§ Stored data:
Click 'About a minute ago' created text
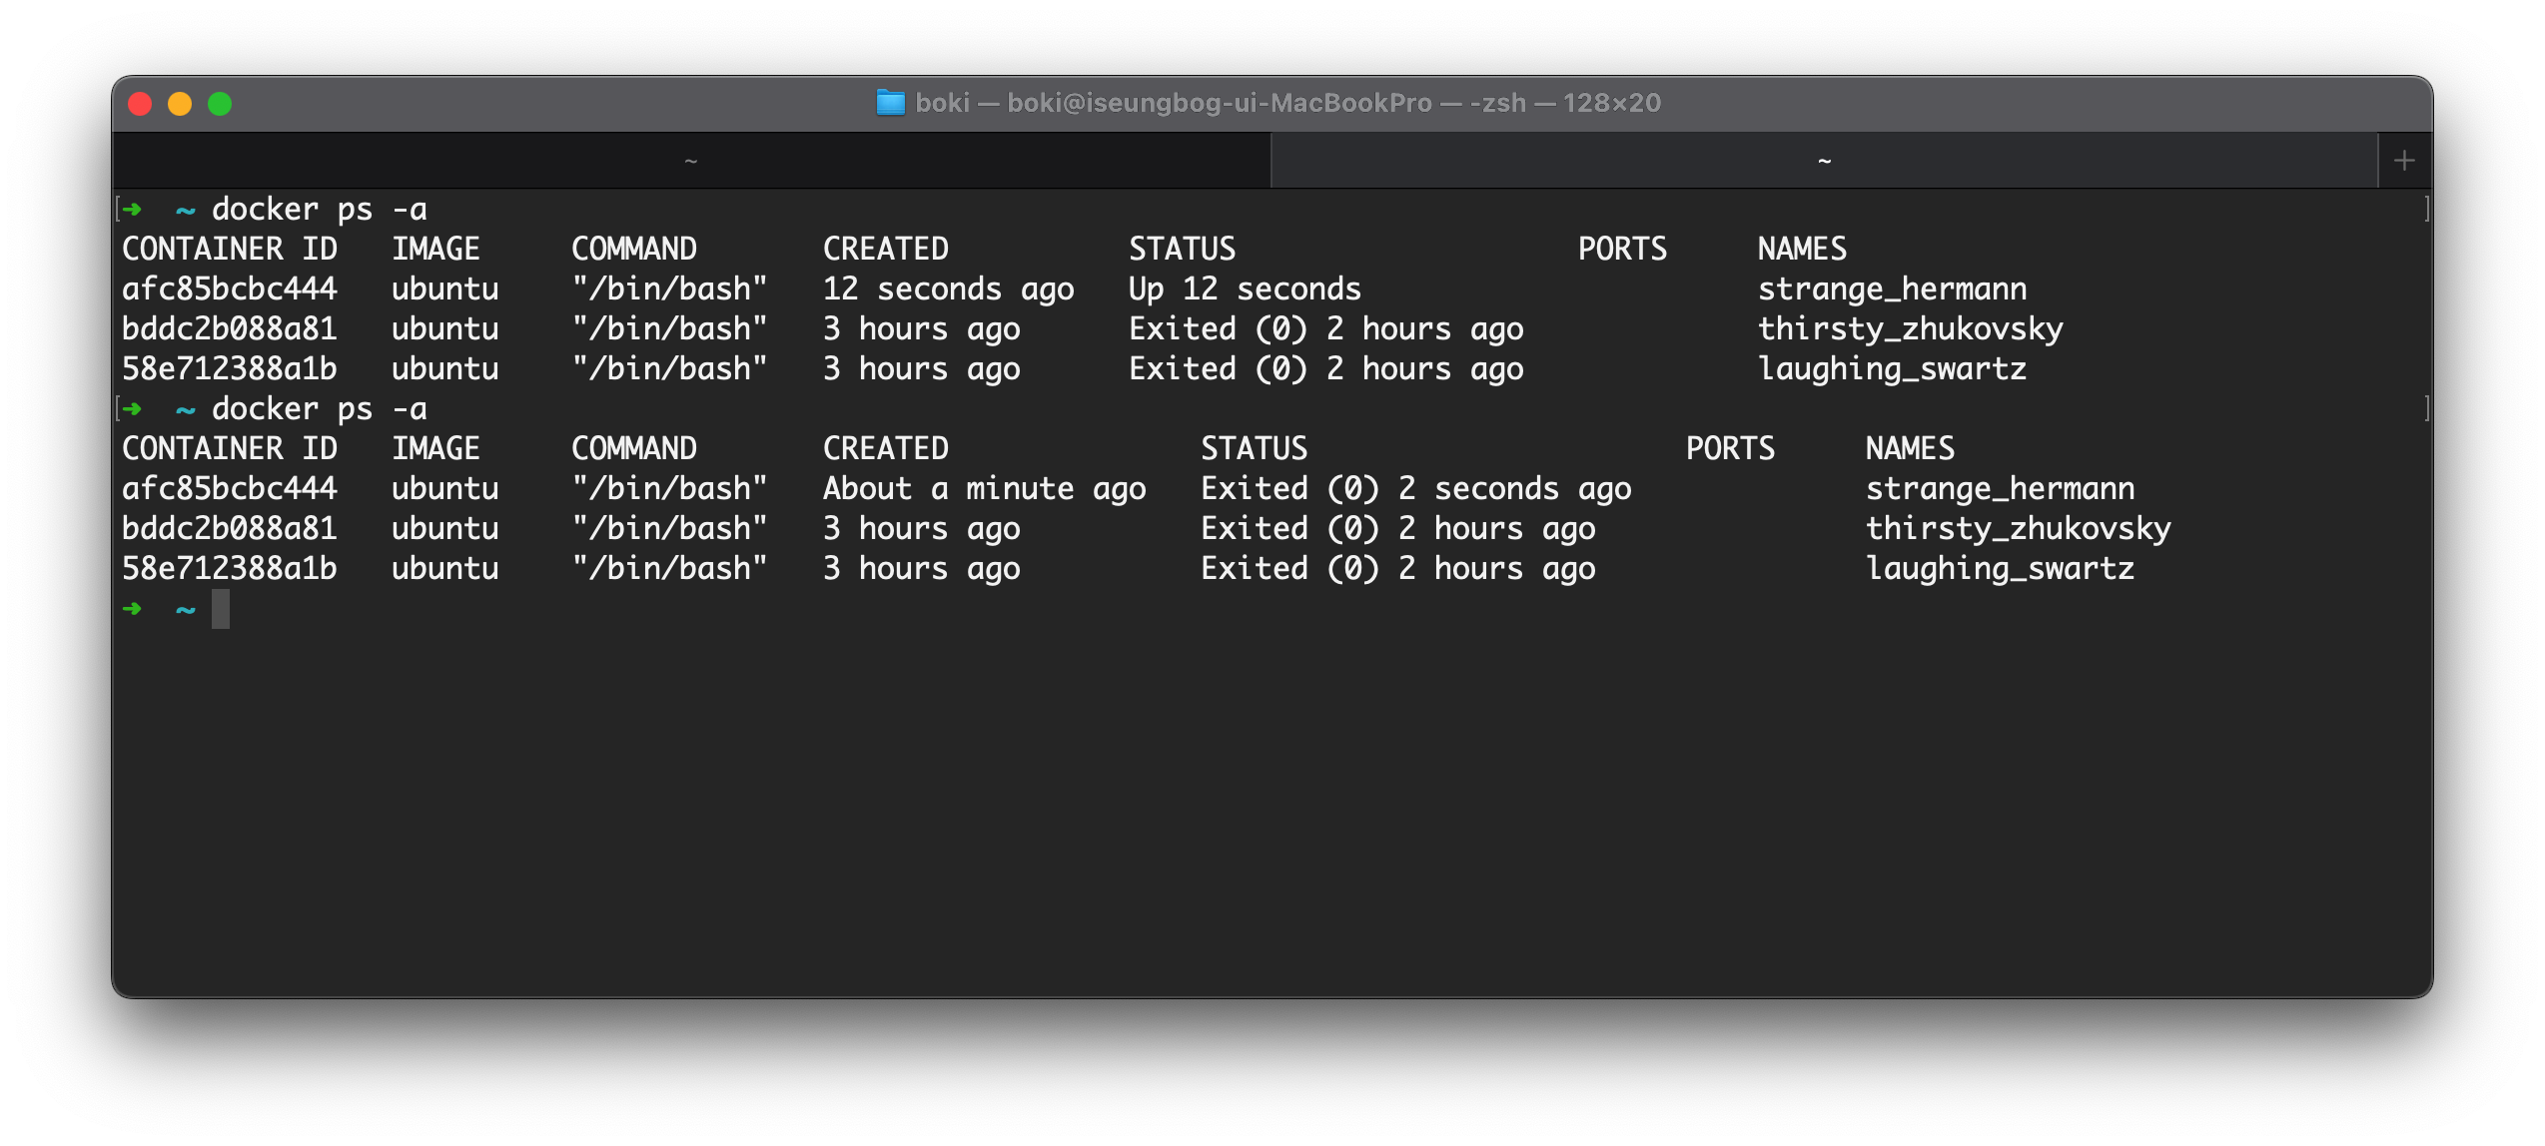Image resolution: width=2545 pixels, height=1146 pixels. pyautogui.click(x=984, y=489)
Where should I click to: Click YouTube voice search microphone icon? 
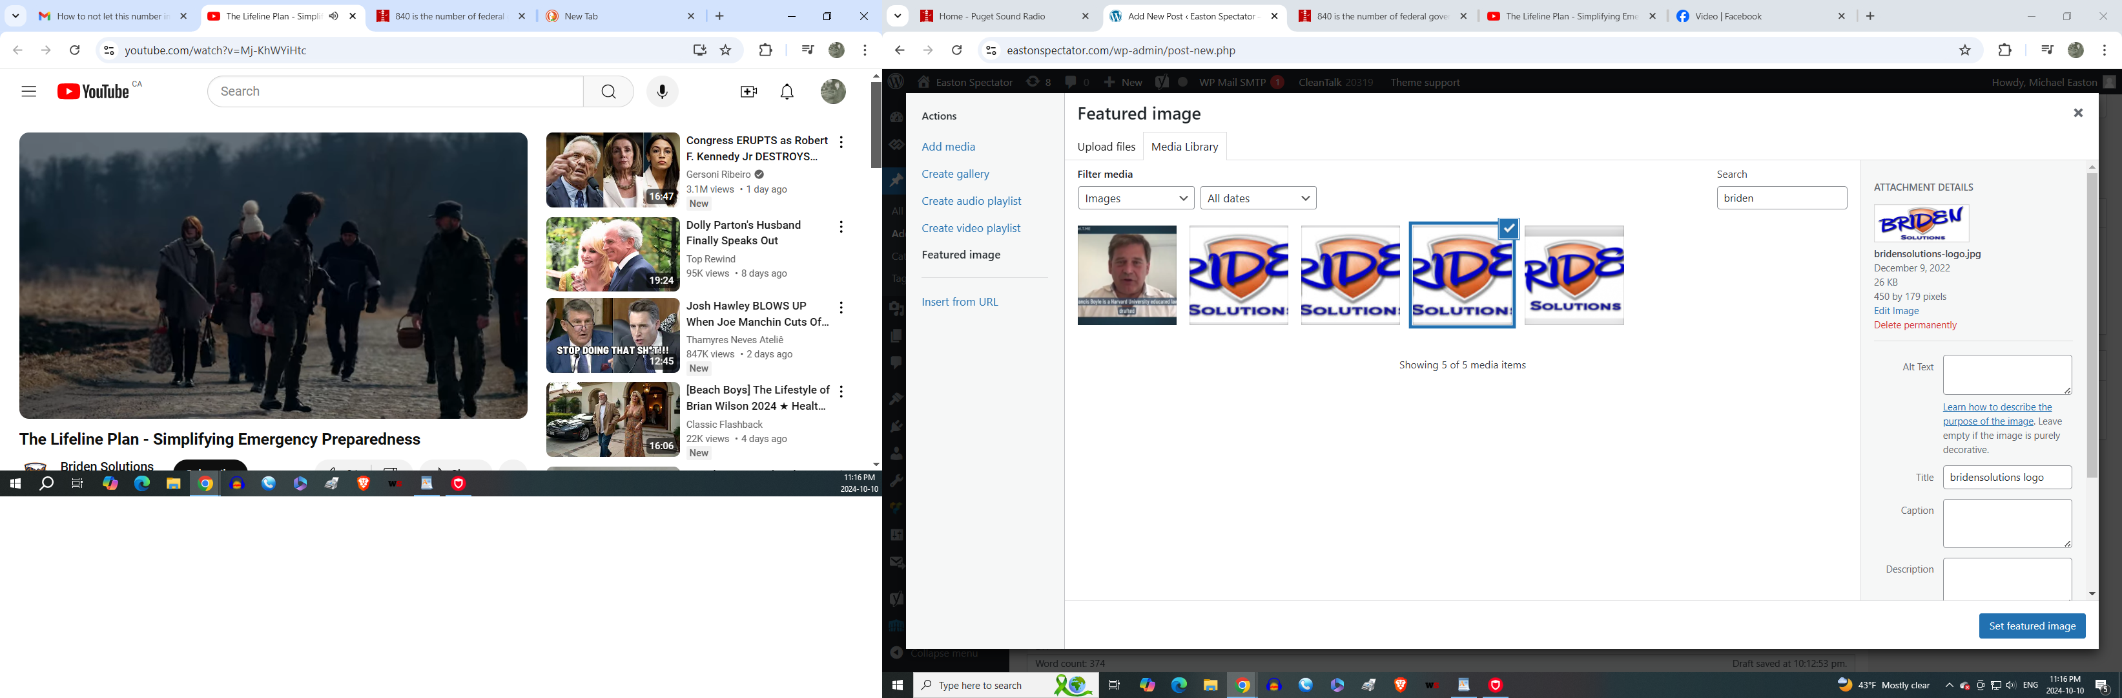(x=661, y=91)
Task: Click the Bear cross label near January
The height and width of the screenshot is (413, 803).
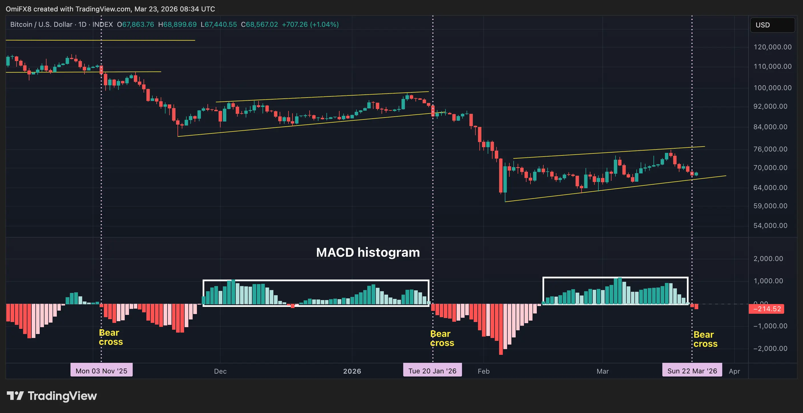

§ Description of the task:
Output every record above word for word, omitting any pictures they contain.

§ Task output:
Click 'About a minute ago' created text
Image resolution: width=2545 pixels, height=1146 pixels. pyautogui.click(x=984, y=489)
Where should I click to: Click YouTube voice search microphone icon? 
(x=661, y=91)
Task: Click the Bear cross label near January
The height and width of the screenshot is (413, 803).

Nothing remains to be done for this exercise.